Create a safe space for healing and growth

I have been heavily influenced by Dr. Daniel Siegel’s work in Interpersonal Neurobiology, and by Stephen Porges’ related Polyvagal Theory, both which offer deep insight into how the nervous systems of two people interact and impact their growth and wellbeing. The centerpiece of this is creating a physiologically safe relational environment for coaching (and indeed, for all relationships); within this atmosphere of physiological safety, the client can more comfortably explore those more challenging areas of the self to find previously undiscovered opportunities for positive change and growth. These theories emphasize the profound impact the relationship has on the physiological and neural level, thus facilitating the psychological and social changes a person may seek. In fact, my masters research was focused on this topic.

Relationship is primary

These lead me to an emphatically relational approach to coaching that can contribute as much to the process of your development as techniques or methods we might use to structure our conversations. In short, even if the relationship has ups and downs along the way (which most meaningful ones do), it is the safety and care that is persistently cultivated and communicated in the coach-client relationship that makes the most profound outcomes possible.

Customize to your personal needs

There are many specific techniques out there that are focused on achieving specific kinds of outcomes for clients. A coach can specialize in one or a few of these, and indeed, many deserve a great deal of time to become proficient in them. However, my professional and life experience guide me to be first person-centered, and non-directive: to let you guide what, when, and how we approach topics of desired change, whether those focus on conditions outside or inside of you. I expect to adapt what I do to the always unique and often complex array of needs a client presents, which may require a flexible and patient response. Like a carpenter’s kit, to construct whatever is needed (one of my former trades) I have a range of tools and methods on hand to help you in different ways as needed, rather than specializing in only a certain kind of method and outcome.

And, positive psychology is the general ethic or focus of my coaching, which I have described here.

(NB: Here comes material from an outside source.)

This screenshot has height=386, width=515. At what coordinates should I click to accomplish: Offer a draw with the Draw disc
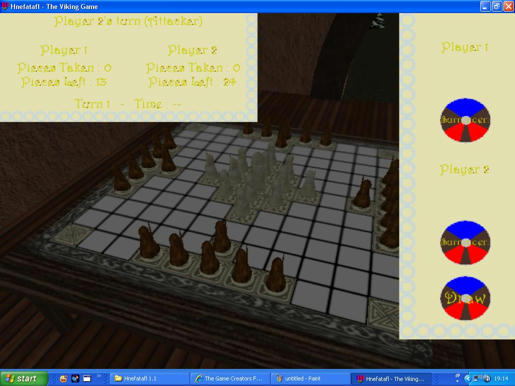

Maintain a larger complex-systems perspective

Lastly, I have a profound respect for the complexity of life and the world we live in. I maintain a systems view of helping people – seeing each individual embedded in a complex body (with the mind), in a complex network of close and distant relationships with others, functioning within cultural and physical systems that have an enormous influence on our experience and behavior, much of that happening below conscious awareness. Improvements in your wellbeing may involve any part of these larger systems and therefore, in our interactions I form and, as we go along, continually update a ‘map’ of how you are positioned within these systems, and as needed, I am ready to call attention to some part of that map that might be worth exploring together.